Im getting close to my wits end with this so if any information is required to help me please let me know as this is driving me insane.
-
" in ifconfig the LAN shows as "re1" but in the main menu it shows as usbus0… not sure if that matters?"
Can you show us your pfsense interfaces, under status
if your not getting IP from the dhcp server running on pfsense - yes this points to problem. So your manually setting IP on your PC, when you try and ping the pfsense lan IP, and then look in you arp table
arp -a
Do you see anything for the pfsense IP?
-
I cannot show you the pfsense interfaces because I cannot access the webgui, because I cant communicate with LAN. So as you said, I plugged my PC into the LAN in pfsense, and manually assign (because DHCP is not working apparently) and IP in the same subnet as my lan, using the same mask, and the LAN IP as the gateway. I still cannot ping the LAN ip, or access the webgui. ARP table shows nothing for pfsense. I did a little troubleshooting from the pfsense box itself, which yielded something interesting.
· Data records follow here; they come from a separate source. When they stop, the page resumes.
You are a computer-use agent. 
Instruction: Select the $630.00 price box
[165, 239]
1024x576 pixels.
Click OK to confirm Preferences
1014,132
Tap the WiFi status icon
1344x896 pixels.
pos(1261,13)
First, I pinged my mode, which worked fine.
Then I pinged Google (8.8.8.8), that worked no problem.
Then I pinged my LAN IP which worked fine.
Then I tried pinging the PC that is connected to LAN, and the system kernel panicked.
So I tried again… same result. Anytime I try to ping through the LAN interface, a kernel panick... I hope someone has an idea :( -
another update… apparently the interface was not going up by default so I had to "ifconfig re1 up"
and after that, there was no inet address so I had to "ifconfig re1 172.16.0.1 up"still does not work though.
-
Im starting to think I have an unsupported NIC (DLink DGE-530T) and this can't be resolved, which is awesome.
-
I can now ping my PC on LAN subnet without kernel panic…
-
I can now ping anything on the LAN subnet from the pfsense box, but not the pfsense box from the LAN subnet.
My arp table is as follows:
C:\Users\Aaron>arp -a Interface: 169.254.18.215 --- 0x13 Internet Address Physical Address Type 224.0.0.22 01-00-5e-00-00-16 static 224.0.0.252 01-00-5e-00-00-fc static Interface: 169.254.217.52 --- 0x14 Internet Address Physical Address Type 224.0.0.22 01-00-5e-00-00-16 static 224.0.0.252 01-00-5e-00-00-fc static Interface: 172.16.0.37 --- 0x2f Internet Address Physical Address Type 172.16.0.1 90-94-e4-5f-55-85 dynamic 172.16.255.255 ff-ff-ff-ff-ff-ff static 224.0.0.22 01-00-5e-00-00-16 static 224.0.0.252 01-00-5e-00-00-fc static 255.255.255.255 ff-ff-ff-ff-ff-ff static C:\Users\Aaron> -
172.16.0.1 is the pfsense LAN IP, and that is the correct Mac address for it, but I still can't access the web-interface
-
Im starting to think I have an unsupported NIC (DLink DGE-530T) and this can't be resolved, which is awesome.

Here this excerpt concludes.